Abstract
miR-124 plays a major regulatory role in neurogenesis and neuronal differentiation during brain development through control of its multiple non-neuronal targets and has therefore been employed in direct reprogramming protocols supplementary to neurogenic TFs, and other miRNAs to enhance neurogenic conversion. However, its capacity to instruct neurogenic conversion of astrocytes and its independent mechanism of direct reprogramming action have been poorly investigated. Aim of the study was to investigate whether miR-124 is a master-regulatory reprogramming agent, potent to drive direct reprogramming of astrocytes to induced-neurons (iNs) on its own and to elucidate its mechanism of reprogramming action. To this end we overexpressed miR-124 either alone or in combination with the small neurogenic compound ISX9 both in vitro and in in vivo in a mouse mechanical cortical trauma model and analyzed their mechanism of reprogramming action.

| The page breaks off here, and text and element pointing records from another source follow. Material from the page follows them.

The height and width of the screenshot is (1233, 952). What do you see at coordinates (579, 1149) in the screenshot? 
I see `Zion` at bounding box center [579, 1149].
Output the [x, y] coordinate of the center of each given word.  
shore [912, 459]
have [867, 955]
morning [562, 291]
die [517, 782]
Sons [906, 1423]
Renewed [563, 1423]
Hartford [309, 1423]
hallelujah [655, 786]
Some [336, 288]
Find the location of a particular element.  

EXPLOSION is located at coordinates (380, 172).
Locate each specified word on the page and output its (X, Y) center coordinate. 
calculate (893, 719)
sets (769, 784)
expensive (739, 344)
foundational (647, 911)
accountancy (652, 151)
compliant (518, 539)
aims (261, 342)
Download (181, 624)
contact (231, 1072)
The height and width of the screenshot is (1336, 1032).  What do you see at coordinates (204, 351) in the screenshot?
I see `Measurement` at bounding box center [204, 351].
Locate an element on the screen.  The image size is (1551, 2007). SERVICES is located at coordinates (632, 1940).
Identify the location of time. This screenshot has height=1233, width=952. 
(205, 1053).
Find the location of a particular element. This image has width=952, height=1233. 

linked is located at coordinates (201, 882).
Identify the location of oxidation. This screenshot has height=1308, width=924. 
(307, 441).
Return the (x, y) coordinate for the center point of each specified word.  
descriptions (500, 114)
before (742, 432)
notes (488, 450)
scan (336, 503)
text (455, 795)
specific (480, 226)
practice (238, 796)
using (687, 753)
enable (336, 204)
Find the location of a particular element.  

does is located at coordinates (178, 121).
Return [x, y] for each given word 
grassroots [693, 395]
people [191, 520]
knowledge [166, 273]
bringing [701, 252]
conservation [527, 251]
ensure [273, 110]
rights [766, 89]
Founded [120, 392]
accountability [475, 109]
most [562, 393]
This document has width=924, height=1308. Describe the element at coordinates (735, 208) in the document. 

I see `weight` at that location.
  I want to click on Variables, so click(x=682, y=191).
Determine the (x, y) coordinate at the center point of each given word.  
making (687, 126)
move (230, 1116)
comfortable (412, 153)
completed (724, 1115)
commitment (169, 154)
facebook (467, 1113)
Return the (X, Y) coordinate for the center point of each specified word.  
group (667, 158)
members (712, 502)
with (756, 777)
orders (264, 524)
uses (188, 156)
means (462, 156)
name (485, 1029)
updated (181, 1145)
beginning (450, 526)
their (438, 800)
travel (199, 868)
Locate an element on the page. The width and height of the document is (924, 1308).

Our data indicate that miR-124 and ISX9 exhibit both unique and convergent molecular contributions in the reprogramming process to iNs. miR-124 is a potent driver of the astrocytic reprogramming switch of astrocytes towards an immature neuronal fate by repressing genes regulating astrocytic function, among which we identified the RNA-binding protein Zfp36l1 as a novel miR-124 direct target. We also provide evidence that ISX9 greatly improves both miR-124-induced reprogramming efficiency and functional maturation of iNs. Importantly, miR-124 either alone or along with ISX9 is potent to guide direct neuronal reprogramming of reactive astrocytes to iNs of cortical identity in vivo, a novel finding confirming the robust direct reprogramming action of the two molecules in activated astrocytes in vivo.
Competing Interest Statement
The authors have declared no competing interest.